We saw a similar pattern with the Quits data. The sectors with the highest levels of quits were PBS, TTU, L/H, and EHS.  The most quits were in the South, followed by the West, the Midwest, and the Northeast.

We saw a similar pattern with hiring. The sectors that did the most hiring  were PBS, TTU, L/H, and EHS. Hiring was strongest in the South, followed by the Midwest, the West, and the Northeast.

We also saw a similar pattern with the Total Separations data.  TTU had the most separations, followed by PBS, L/H, and EHS.  The most total separations were in the South, the Midwest, the West, and the Northeast.

Which sectors had the lowest wages last month, during January?
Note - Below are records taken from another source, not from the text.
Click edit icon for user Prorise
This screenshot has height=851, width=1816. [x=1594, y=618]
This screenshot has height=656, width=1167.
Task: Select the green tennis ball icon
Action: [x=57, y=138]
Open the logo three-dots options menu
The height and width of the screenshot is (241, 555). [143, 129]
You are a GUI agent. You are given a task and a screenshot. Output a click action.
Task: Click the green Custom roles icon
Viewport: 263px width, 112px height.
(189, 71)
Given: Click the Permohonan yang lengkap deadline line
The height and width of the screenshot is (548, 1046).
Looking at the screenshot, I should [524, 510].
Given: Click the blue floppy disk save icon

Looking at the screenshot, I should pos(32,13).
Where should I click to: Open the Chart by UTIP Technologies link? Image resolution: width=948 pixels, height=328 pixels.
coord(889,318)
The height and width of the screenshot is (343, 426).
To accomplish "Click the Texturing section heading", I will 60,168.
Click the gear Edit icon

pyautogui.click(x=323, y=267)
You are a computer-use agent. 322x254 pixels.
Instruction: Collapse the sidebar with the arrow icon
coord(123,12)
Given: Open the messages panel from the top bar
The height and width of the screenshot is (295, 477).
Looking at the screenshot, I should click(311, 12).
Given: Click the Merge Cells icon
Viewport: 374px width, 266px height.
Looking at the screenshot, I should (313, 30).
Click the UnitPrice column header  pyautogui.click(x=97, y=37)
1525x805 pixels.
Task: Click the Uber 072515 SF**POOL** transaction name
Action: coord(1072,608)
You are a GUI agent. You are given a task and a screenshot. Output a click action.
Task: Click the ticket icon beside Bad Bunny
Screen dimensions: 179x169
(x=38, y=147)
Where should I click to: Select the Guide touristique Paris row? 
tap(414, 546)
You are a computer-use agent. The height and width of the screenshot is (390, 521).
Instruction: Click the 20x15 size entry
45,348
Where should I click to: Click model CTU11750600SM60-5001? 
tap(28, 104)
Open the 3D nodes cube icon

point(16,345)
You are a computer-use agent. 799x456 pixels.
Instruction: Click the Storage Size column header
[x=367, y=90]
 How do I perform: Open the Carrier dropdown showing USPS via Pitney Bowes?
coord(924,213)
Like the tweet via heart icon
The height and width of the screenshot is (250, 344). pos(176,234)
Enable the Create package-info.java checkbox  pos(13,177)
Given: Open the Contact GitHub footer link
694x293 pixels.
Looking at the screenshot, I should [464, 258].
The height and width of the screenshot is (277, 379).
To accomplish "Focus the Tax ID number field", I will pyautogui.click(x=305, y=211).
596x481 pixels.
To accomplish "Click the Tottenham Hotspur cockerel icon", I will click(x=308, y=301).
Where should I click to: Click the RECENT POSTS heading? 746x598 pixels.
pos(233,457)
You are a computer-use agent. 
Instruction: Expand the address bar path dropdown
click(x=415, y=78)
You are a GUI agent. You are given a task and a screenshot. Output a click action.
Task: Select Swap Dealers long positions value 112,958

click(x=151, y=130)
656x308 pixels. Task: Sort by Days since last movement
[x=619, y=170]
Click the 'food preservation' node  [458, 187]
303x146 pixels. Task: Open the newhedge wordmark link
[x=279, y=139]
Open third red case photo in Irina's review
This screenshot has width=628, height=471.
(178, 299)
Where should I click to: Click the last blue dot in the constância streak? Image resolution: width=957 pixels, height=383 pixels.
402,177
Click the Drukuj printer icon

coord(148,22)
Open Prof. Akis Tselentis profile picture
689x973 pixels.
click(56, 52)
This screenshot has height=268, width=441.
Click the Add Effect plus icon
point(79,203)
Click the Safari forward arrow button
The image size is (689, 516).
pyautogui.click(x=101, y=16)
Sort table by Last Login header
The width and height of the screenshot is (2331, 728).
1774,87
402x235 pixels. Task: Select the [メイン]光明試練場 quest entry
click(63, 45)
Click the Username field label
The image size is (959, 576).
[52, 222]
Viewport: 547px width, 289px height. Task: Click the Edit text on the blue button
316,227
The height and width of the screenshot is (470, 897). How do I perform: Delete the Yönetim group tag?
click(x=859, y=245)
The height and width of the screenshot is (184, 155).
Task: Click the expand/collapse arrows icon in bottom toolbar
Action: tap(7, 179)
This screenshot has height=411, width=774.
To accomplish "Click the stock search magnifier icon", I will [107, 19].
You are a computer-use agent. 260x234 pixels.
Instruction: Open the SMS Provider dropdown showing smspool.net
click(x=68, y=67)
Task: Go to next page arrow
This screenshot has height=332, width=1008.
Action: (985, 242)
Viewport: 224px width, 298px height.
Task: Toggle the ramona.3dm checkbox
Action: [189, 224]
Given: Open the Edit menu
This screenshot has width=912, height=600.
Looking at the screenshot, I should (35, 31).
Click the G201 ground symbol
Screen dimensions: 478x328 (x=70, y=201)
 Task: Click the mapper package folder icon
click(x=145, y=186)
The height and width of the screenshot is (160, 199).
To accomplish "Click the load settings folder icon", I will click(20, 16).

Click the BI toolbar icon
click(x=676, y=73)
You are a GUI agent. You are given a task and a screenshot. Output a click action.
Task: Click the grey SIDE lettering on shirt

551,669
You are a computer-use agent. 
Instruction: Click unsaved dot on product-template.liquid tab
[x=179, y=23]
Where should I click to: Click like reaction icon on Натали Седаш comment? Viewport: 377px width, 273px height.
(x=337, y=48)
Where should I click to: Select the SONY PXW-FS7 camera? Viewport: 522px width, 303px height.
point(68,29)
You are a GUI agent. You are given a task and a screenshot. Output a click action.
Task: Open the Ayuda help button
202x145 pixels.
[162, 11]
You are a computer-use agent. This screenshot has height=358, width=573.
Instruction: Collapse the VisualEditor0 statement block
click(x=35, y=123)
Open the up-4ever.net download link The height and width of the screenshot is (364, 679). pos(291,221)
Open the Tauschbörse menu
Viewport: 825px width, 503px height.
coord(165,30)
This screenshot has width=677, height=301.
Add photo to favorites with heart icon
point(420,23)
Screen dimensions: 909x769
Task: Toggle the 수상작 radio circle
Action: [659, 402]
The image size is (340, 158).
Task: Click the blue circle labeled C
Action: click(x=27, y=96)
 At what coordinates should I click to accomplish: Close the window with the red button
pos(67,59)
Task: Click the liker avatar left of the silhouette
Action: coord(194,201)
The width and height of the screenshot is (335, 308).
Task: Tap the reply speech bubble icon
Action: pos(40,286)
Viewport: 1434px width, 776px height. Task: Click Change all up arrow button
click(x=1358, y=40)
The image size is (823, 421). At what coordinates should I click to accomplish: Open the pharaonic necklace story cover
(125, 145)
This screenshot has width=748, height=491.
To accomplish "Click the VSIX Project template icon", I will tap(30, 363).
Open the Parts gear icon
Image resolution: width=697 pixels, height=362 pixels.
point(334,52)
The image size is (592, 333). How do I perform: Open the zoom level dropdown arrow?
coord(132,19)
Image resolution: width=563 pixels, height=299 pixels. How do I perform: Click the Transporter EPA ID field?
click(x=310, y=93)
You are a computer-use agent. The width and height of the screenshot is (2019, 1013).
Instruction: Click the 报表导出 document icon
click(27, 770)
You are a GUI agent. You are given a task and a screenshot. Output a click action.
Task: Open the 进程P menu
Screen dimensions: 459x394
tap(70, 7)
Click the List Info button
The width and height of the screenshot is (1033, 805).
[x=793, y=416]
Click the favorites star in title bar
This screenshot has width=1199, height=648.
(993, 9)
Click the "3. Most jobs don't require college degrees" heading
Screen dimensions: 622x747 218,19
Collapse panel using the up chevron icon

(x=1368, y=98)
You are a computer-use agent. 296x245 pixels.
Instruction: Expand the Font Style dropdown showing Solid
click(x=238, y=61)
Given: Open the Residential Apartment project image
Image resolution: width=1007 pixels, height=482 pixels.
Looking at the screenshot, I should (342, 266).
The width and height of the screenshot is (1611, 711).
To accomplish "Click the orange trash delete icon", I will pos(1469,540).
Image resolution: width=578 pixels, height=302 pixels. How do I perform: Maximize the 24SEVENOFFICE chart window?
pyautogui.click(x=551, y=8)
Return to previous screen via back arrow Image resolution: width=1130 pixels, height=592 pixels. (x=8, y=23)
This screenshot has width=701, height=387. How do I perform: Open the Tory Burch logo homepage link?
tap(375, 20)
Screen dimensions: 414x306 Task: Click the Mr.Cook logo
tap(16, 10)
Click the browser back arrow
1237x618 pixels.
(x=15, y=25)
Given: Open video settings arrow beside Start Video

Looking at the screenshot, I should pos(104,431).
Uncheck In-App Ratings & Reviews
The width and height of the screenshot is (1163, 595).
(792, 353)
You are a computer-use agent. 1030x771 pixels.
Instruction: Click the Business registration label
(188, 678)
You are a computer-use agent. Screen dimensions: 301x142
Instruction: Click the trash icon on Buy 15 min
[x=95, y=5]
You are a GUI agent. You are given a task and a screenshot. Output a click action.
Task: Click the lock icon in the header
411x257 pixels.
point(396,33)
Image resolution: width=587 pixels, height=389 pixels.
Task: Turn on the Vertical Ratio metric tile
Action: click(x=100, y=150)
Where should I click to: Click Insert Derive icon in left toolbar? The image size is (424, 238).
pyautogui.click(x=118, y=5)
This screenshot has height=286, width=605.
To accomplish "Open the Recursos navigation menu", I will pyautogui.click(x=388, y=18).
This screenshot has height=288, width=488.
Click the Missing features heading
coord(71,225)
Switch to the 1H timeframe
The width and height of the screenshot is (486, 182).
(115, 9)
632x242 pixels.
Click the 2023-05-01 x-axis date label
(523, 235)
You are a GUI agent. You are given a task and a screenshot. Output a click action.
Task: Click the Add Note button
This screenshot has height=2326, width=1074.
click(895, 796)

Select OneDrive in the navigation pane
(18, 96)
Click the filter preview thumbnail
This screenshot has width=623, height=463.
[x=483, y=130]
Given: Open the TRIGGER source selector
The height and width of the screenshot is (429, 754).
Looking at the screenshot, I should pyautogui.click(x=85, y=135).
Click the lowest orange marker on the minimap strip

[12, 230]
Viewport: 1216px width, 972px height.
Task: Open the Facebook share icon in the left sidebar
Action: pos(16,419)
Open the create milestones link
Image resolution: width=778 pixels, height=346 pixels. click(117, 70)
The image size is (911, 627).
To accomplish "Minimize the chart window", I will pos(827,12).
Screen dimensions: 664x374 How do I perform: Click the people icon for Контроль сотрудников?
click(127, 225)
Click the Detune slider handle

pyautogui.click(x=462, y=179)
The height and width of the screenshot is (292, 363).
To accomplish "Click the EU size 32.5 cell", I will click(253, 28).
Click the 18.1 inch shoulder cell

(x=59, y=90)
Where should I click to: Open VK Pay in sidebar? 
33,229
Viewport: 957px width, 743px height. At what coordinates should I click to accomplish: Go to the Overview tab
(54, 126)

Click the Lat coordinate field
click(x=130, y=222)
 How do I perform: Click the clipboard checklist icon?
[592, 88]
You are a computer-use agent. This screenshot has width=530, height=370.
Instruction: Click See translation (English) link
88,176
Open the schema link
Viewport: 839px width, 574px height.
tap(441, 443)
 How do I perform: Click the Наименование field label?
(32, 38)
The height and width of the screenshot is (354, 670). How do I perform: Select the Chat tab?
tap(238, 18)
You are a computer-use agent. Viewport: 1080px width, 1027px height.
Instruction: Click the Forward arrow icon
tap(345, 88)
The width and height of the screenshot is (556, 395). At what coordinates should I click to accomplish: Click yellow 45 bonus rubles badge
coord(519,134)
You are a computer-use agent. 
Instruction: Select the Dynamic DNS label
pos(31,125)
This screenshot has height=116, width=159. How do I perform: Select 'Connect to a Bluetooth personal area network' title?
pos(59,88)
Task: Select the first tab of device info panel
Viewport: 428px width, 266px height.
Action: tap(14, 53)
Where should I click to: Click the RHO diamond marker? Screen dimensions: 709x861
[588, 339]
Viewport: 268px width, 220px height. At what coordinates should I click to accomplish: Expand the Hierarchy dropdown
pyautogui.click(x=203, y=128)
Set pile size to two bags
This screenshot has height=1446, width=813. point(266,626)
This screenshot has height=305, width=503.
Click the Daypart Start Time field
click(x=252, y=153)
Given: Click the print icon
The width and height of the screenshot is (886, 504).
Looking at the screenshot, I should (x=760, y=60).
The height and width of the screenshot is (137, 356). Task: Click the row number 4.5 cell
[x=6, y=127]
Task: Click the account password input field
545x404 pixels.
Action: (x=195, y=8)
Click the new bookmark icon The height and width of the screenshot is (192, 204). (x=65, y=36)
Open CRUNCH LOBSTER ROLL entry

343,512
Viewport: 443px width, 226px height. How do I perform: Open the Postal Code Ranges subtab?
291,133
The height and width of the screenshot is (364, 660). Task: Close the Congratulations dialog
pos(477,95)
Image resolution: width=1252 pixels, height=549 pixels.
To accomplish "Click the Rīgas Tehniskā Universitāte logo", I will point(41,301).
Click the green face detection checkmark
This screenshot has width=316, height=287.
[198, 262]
Care to hazard a guess?  /The sectors with the lowest hourly rates were L/H, Other Services (OS,) EHS and TTU.  Could the reason why there are so many people quitting these jobs may be the low wages they receive. The reason why there are so many job openings in these sectors is because they have the lowest wages. The reason why they have the most workers hired is because they have high turnover due to low wages.

We had 7.140 Million Unemployed and 7.484 Million Job Openings during January. Apples and Oranges. The Job Opening Data is comparable to, not identical to, the Current Employment Statistics (CES) worker data. The Unemployment Level, the U-3, comes from the Current population Survey (CPS) Jobs and unemployment data. The people who attempt to compare the U-3 unemployment level with the job openings data are misguided. All you have to do is look at the February CES data and the February CPS data and you will find that the non-seasonally adjusted CPS jobs level grew by 1.2 million total jobs and the headline seasonally adjusted CES data only grew by 20,000 workers.

We had 2.089 million continuing unemployment claims during the same period that we had 7.140 million unemployed workers. If you want to compare apples to pomegranates, go right ahead.  The weekly claims data is broken down by state, the JOLTS data is not. The U-3 unemployment level is broken down by state. The JOLTS data is not.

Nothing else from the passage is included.